Frequently Asked Questions
General
What is asiai?
asiai is an open-source CLI tool that benchmarks and monitors LLM inference engines on Apple Silicon Macs. It supports 7 engines (Ollama, LM Studio, mlx-lm, llama.cpp, oMLX, vllm-mlx, Exo) and measures tok/s, TTFT, power consumption, and VRAM usage with zero dependencies.
Does asiai work on Intel Macs or Linux?
No. asiai requires Apple Silicon (M1, M2, M3, or M4). It uses macOS-specific APIs (sysctl, vm_stat, ioreg, IOReport, launchd) that are only available on Apple Silicon Macs.
Does asiai require sudo or root access?
No. All features including GPU observability (ioreg) and power monitoring (IOReport) work without sudo. The optional --power flag for cross-validation with powermetrics is the only feature that uses sudo.
Engines & Performance
What is the fastest LLM engine on Apple Silicon?
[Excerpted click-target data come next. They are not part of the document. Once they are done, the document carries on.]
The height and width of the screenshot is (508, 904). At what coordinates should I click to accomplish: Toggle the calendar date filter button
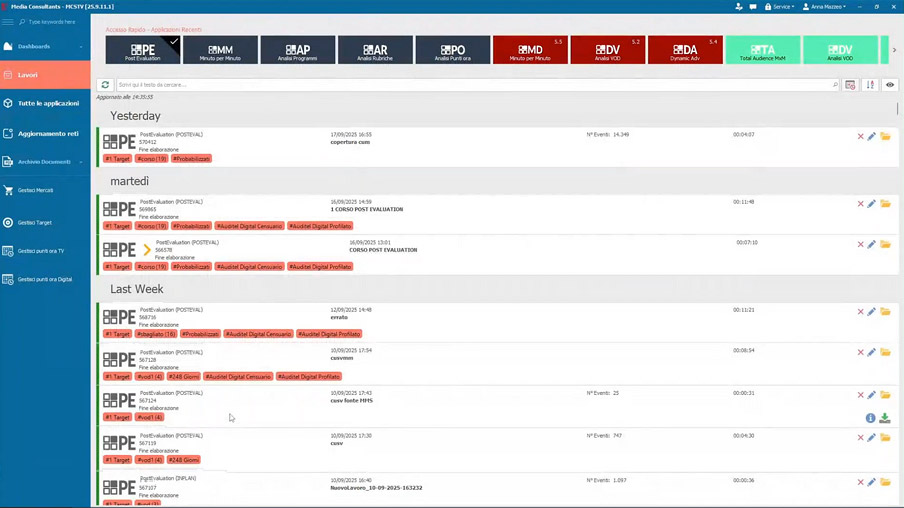pos(850,85)
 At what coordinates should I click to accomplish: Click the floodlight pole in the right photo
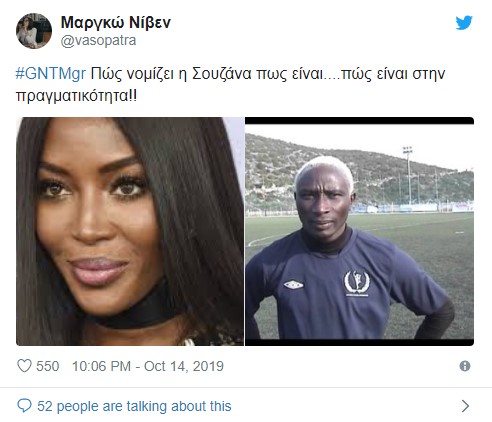408,175

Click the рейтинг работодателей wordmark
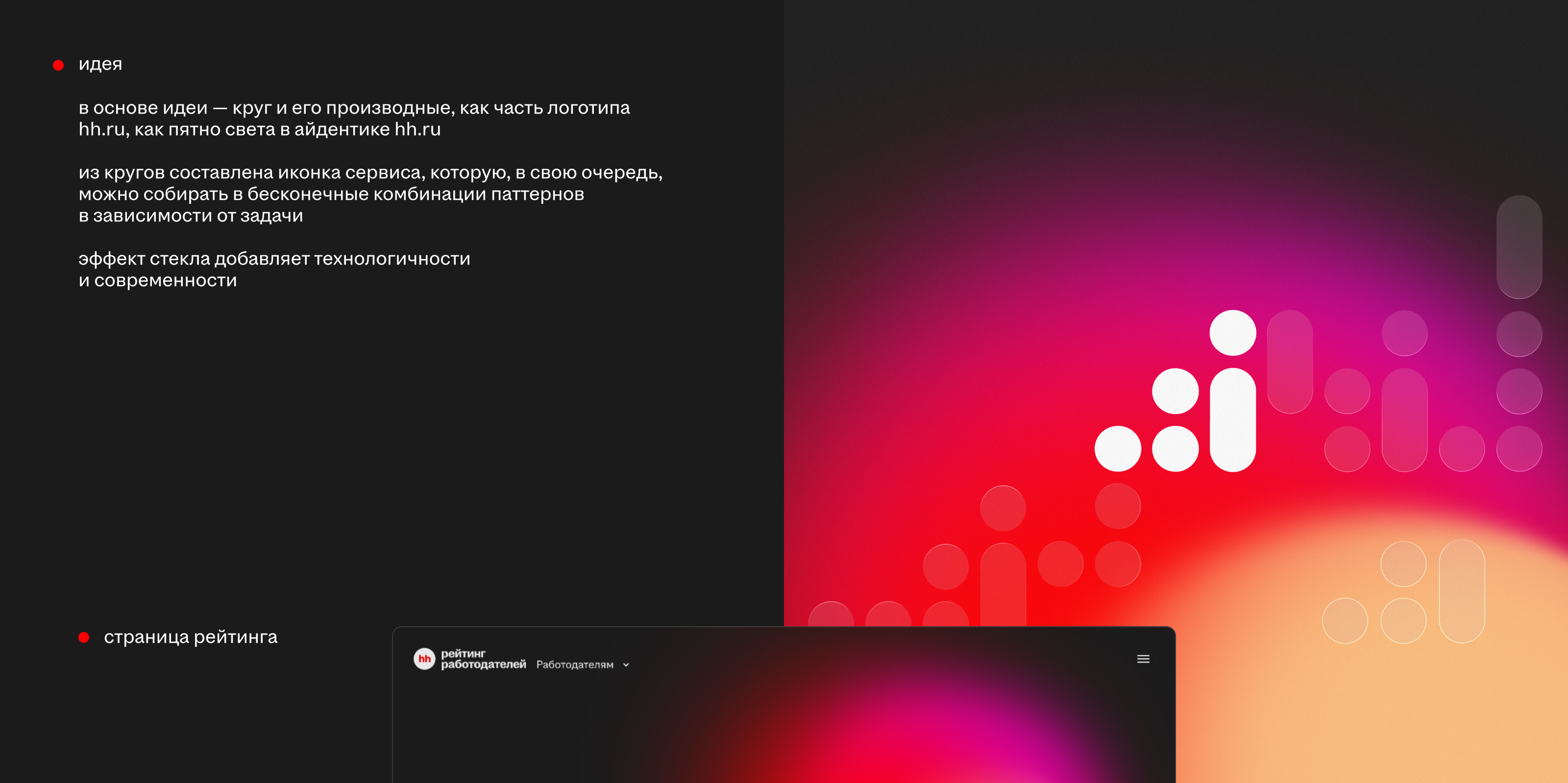click(x=483, y=659)
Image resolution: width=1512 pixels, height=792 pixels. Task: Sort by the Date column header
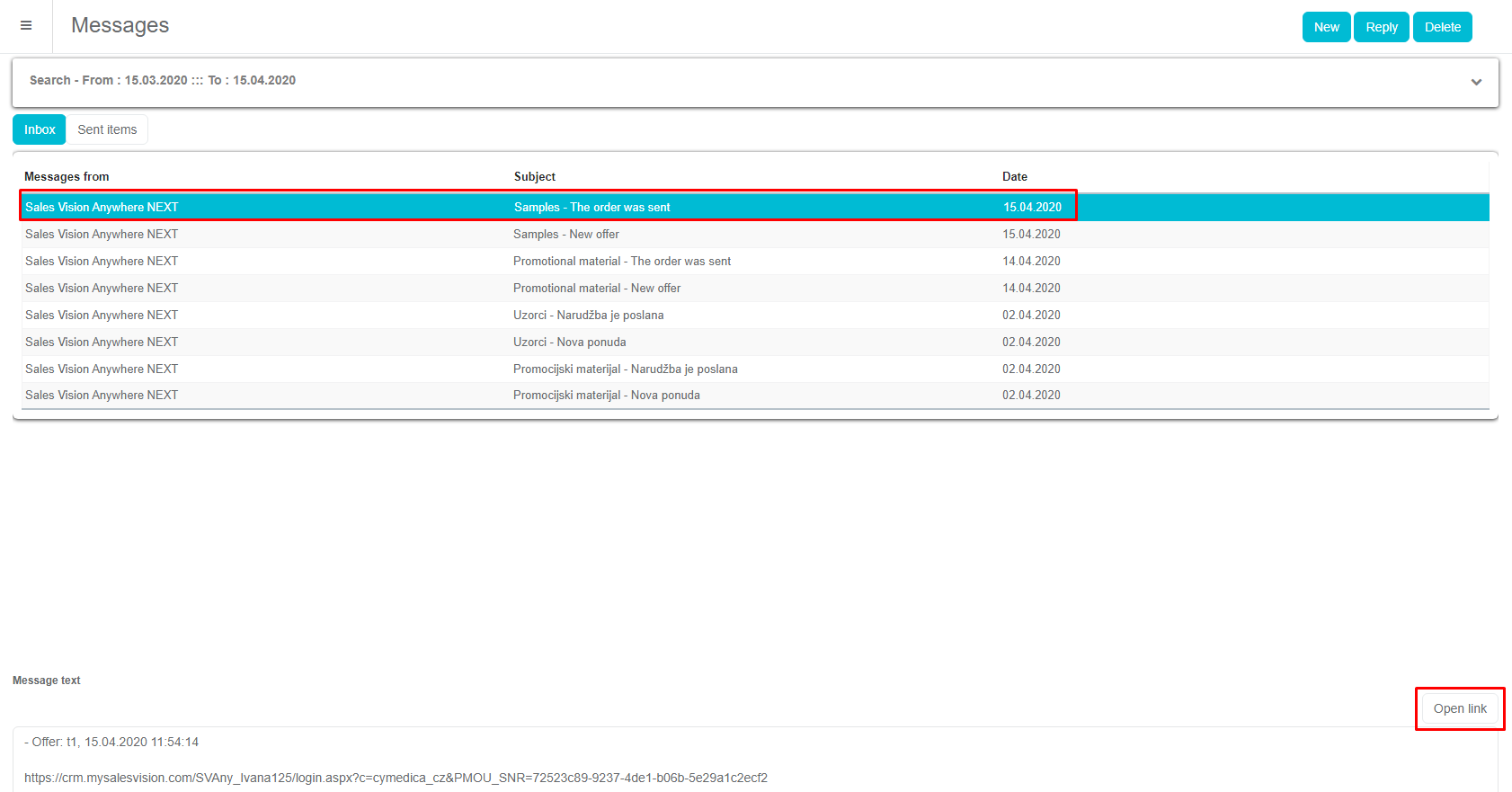point(1014,176)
In our benchmarks on M4 Pro 64GB with Qwen3-Coder-30B (Q4_K_M), LM Studio (MLX backend) achieves 102 tok/s vs Ollama's 70 tok/s — 46% faster for token generation. LM Studio is also 82% more power-efficient (8.23 vs 4.53 tok/s/W). See our detailed comparison.
Is Ollama or LM Studio better for Mac?
It depends on your use case:
- LM Studio (MLX): Best for throughput (code generation, long responses). Faster, more efficient, lower VRAM.
- Ollama (llama.cpp): Best for latency (chatbots, interactive use). Faster TTFT. Better for large context windows (>32K tokens).
How much RAM do I need to run LLMs locally?
| Model Size | Quantization | RAM Needed |
|---|---|---|
| 7B | Q4_K_M | 8 GB minimum |
| 13B | Q4_K_M | 16 GB minimum |
| 30B | Q4_K_M | 32-64 GB |
| 35B MoE (3B active) | Q4_K_M | 16 GB (only active params loaded) |
Benchmarking
How do I run my first benchmark?
Three commands:
pip install asiai # Install
asiai detect # Find engines
asiai bench # Run benchmark
How long does a benchmark take?
A quick benchmark (asiai bench --quick) takes about 2 minutes. A full cross-engine comparison with multiple prompts and 3 runs takes 10-15 minutes.
How accurate are the power measurements?
IOReport power readings have less than 1.5% delta compared to sudo powermetrics, validated across 20 samples on both LM Studio (MLX) and Ollama (llama.cpp).
Can I compare my results with other Mac users?
Yes. Run asiai bench --share to anonymously submit results to the community leaderboard. Use asiai compare to see how your Mac stacks up.
AI Agent Integration
Can AI agents use asiai?
Yes. asiai includes an MCP server with 11 tools and 3 resources. Install with pip install "asiai[mcp]" and configure as asiai mcp in your MCP client (Claude Code, Cursor, Windsurf). See the Agent Integration Guide.
What MCP tools are available?
11 tools: check_inference_health, get_inference_snapshot, list_models, detect_engines, run_benchmark, get_recommendations, diagnose, get_metrics_history, get_benchmark_history, refresh_engines, compare_engines.
3 resources: asiai://status, asiai://models, asiai://system.